Negotiations between CIBC and Aimia have been ongoing for the last few months. As part of the current agreement, CIBC maintains a right of first refusal with Aimia. The right of first refusal means the bank can renew its agreement with Aimia, under new conditions, before any agreement with a new provider is signed.
Rupert Duchesne, CEO of Aimia, was asked about the challenge of switching current CIBC Aeroplan accountholders to TD credit cards. Duchesne believes there is little for clients to worry about as “a substantial majority of them have no relationship with CIBC other than the card.”
The agreement with TD includes a $100 million upfront deposit with a commitment to spend 15 percent more per travel mile than CIBC. The agreement will also allow TD to launch co-branded Aeroplan credit cards, two of which are already under consideration for specific target audiences. However, Aimia acknowledged CIBC’s right of first refusal by agreeing to reimburse $80 million to TD if an extension with CIBC is confirmed.

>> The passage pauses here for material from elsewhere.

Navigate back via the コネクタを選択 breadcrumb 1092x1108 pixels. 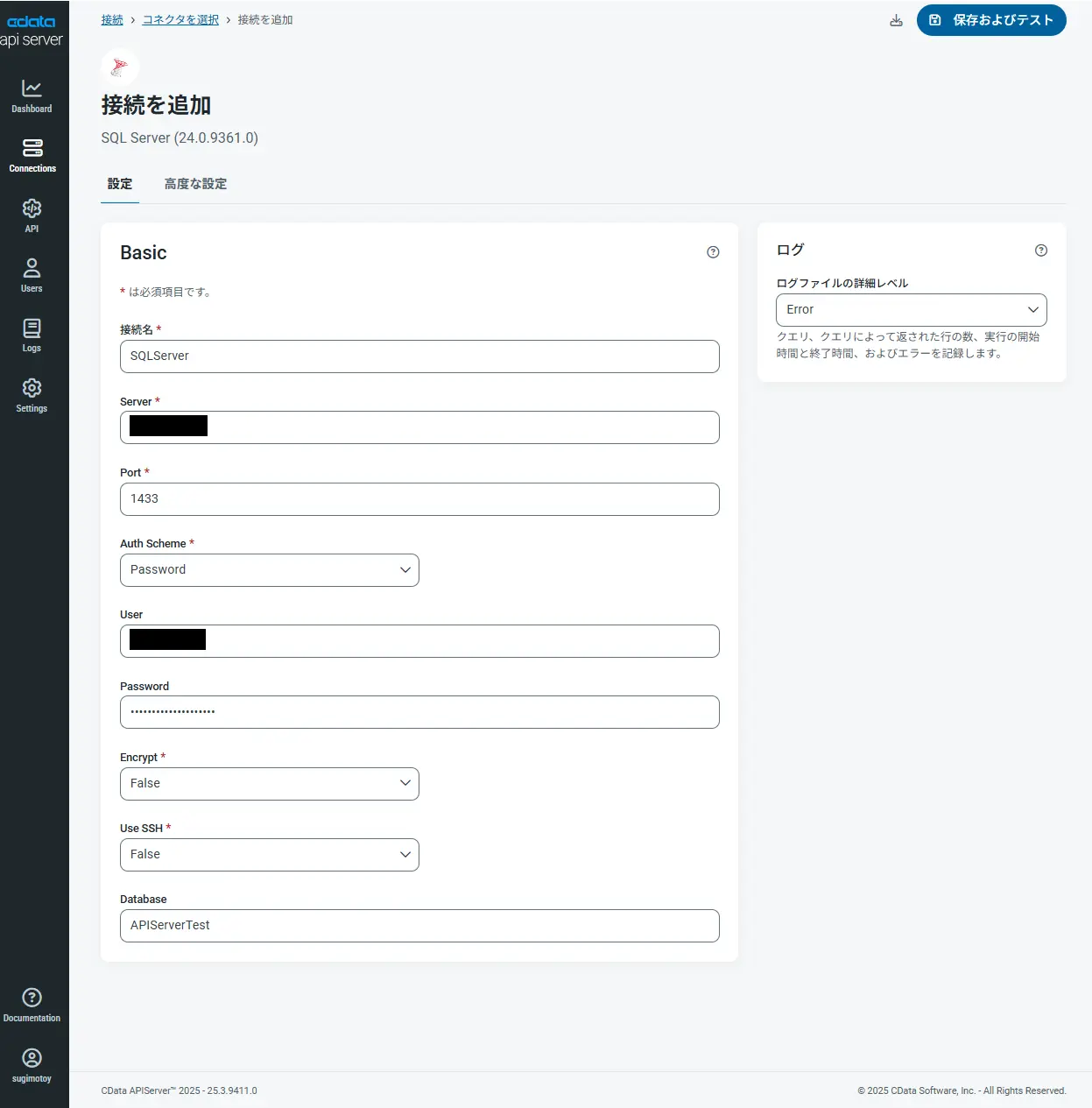[x=180, y=18]
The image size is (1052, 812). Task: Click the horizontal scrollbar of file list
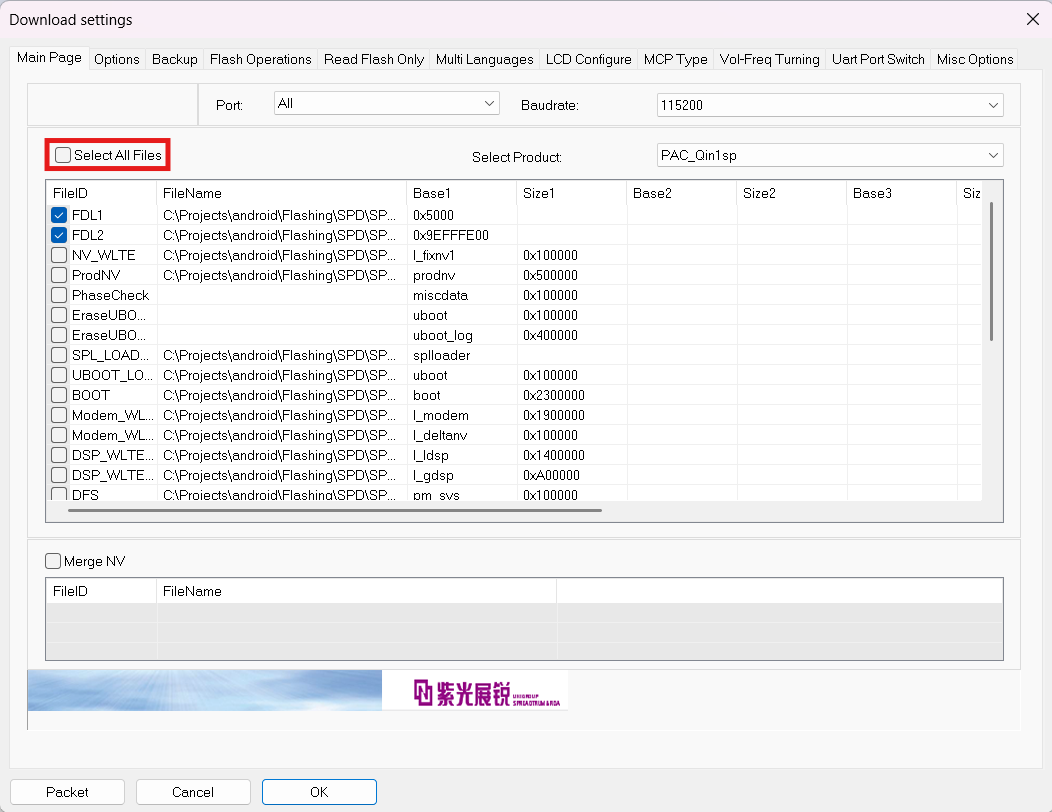(x=335, y=510)
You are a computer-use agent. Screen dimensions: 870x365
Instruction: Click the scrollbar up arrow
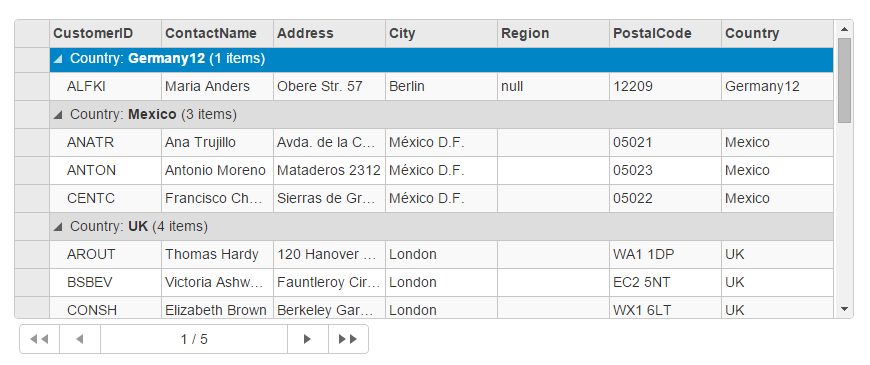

Gerry McCaughey, CEO of CIBC, hinted that the company may take a different route altogether, and allow the agreement between Aimia and TD to proceed. The statement suggests relations have soured between CIBC and Aimia, and McCaughey admitted he is willing to spend $50 million to launch a sole CIBC branded travel rewards credit card, similar to the Avion credit card provided by RBC.